So I'm feeling pretty good today. I'm wearing new pants that feel great. I have a love/hate relationship with my new pants. I love that they fit great, feel great, are a beautiful color, and were inexpensive. I hate that I found them in the women's section. But I feel more attractive in these "big" jeans than I have felt in any of my "thin" jeans for the last two years!! I think this may be the motivation I need to lose that extra ten pounds. Who would have thought that buying a bigger pair of pants would make me want to lose weight -- not because they're bigger, but because they make me feel great!
Okay -- beyond the jeans. :D I went to work at 5:30 this morning, and we flew. I did pretty well: not my best by any means, but still respectable. We had very few corrections to make, and we were out of there by 12:30!! I stopped by my best friend's house and talked with her for a while. I got to feed her baby and play with her puppy too.
My son's sitter's cat just had five little kittens yesterday. She's very protective of them, but they're very beautiful. Two are going to be tiger stripped -- orange and tan, and two are going to be dark slate grey, and one is going to be brown and grey speckles, like his momma. We actually haven't determined the gender of any of the kittens yet. I'm dying to have one, and so is BabyBoy, but Hubby is allergic. So I won't try to slowly poison my husband to death, no matter how much I want a tiny little kitty. Plus, momma and daddy are both really tiny cats -- skinny and small boned -- so the kids have a good chance of being really sleek and beautiful.
My son has been begging to sleep in the "big boy" bed at his sitter's house, and he's done really well at staying in it. I'm really thinking that he's completely ready for the toddler bed my MiL got him. It's got a guardrail, so it would be a great transition from crib to toddler. My sitter's kids don't have rails on their beds, and Baby does fine in those. It's amazing to me, because she lets her kids leave toys all over the floor, and Booger doesn't try to play. He lays down really still, and stays until she opens the door and tells him he can get up.

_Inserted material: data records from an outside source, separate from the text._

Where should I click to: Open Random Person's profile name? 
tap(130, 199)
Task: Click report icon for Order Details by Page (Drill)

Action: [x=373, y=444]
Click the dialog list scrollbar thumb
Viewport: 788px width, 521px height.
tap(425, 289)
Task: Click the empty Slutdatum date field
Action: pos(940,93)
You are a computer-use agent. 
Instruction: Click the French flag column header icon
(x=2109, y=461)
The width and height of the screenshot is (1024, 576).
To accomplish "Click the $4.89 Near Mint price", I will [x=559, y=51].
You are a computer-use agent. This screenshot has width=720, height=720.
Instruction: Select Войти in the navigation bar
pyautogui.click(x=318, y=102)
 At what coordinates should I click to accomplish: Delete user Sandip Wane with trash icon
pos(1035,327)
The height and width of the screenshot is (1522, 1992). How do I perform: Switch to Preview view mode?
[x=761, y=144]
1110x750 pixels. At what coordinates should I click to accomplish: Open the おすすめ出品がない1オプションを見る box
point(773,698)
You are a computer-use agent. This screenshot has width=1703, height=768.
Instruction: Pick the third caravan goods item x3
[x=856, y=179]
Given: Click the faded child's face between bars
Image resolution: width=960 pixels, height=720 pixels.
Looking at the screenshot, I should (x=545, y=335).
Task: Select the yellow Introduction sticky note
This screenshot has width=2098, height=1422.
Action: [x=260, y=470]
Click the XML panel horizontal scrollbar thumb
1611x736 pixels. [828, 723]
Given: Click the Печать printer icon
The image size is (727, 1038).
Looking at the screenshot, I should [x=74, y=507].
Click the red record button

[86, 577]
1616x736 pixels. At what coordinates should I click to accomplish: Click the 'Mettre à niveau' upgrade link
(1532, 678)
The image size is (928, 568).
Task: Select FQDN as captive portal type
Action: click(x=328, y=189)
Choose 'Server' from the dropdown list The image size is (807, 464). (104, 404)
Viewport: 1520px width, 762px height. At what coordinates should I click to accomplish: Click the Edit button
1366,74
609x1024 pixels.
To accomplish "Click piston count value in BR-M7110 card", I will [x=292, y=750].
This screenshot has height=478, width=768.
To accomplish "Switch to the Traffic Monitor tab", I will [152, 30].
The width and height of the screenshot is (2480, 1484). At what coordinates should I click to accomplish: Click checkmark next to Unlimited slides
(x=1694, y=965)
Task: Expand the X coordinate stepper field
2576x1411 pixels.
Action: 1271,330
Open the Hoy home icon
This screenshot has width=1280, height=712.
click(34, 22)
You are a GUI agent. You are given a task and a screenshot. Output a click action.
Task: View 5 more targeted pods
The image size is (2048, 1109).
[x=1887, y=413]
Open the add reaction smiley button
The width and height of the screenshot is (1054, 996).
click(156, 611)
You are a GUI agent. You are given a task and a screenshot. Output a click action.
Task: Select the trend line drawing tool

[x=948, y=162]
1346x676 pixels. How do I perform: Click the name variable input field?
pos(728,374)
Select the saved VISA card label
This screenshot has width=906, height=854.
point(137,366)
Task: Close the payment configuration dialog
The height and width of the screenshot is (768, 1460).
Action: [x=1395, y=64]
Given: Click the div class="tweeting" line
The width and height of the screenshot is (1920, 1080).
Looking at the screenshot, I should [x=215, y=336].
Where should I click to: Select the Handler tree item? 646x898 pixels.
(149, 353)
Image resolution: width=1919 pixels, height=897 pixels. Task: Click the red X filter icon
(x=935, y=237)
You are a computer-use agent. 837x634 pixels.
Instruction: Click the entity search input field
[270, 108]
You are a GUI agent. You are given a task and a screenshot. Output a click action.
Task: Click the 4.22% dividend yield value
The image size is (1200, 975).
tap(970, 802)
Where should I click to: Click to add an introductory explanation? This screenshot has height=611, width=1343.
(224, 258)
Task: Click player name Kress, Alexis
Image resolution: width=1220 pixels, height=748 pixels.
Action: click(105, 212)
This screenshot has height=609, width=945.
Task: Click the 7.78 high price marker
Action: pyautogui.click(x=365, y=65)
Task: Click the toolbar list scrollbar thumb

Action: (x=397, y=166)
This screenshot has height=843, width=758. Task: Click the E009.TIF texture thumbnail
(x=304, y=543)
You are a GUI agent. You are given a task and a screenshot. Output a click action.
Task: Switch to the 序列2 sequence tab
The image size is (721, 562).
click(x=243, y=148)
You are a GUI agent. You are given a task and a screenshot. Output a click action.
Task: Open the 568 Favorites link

Life isn't really complicated right now. I'm getting better quality sleep than I've gotten in a long time. God has really blessed us: a new mattress, new sheets (big difference!!), a healthy tummy, a good job, a sweet hubby, a relatively clean house, and a support system to help me deal better with stress. I'm not lying in bed at night thinking of "one more thing" that needs to go on my list. I'm not waking at two in the morning with a desperate need to journal to get all my thoughts out of my brain. And if I do wake at two, I can get back to sleep in like ten minutes. I'm taking a natural supplement to help hair and nails, and it helps me sleep better. A lot of my stressers (money, clutter, health) have been getting better slowly. And I talked with my dad for a while a week or so ago, and we really worked some things out for me, I think. He showed me how I've forgotten to include God in this struggle, and as I remember to include HIM, I sleep better and better.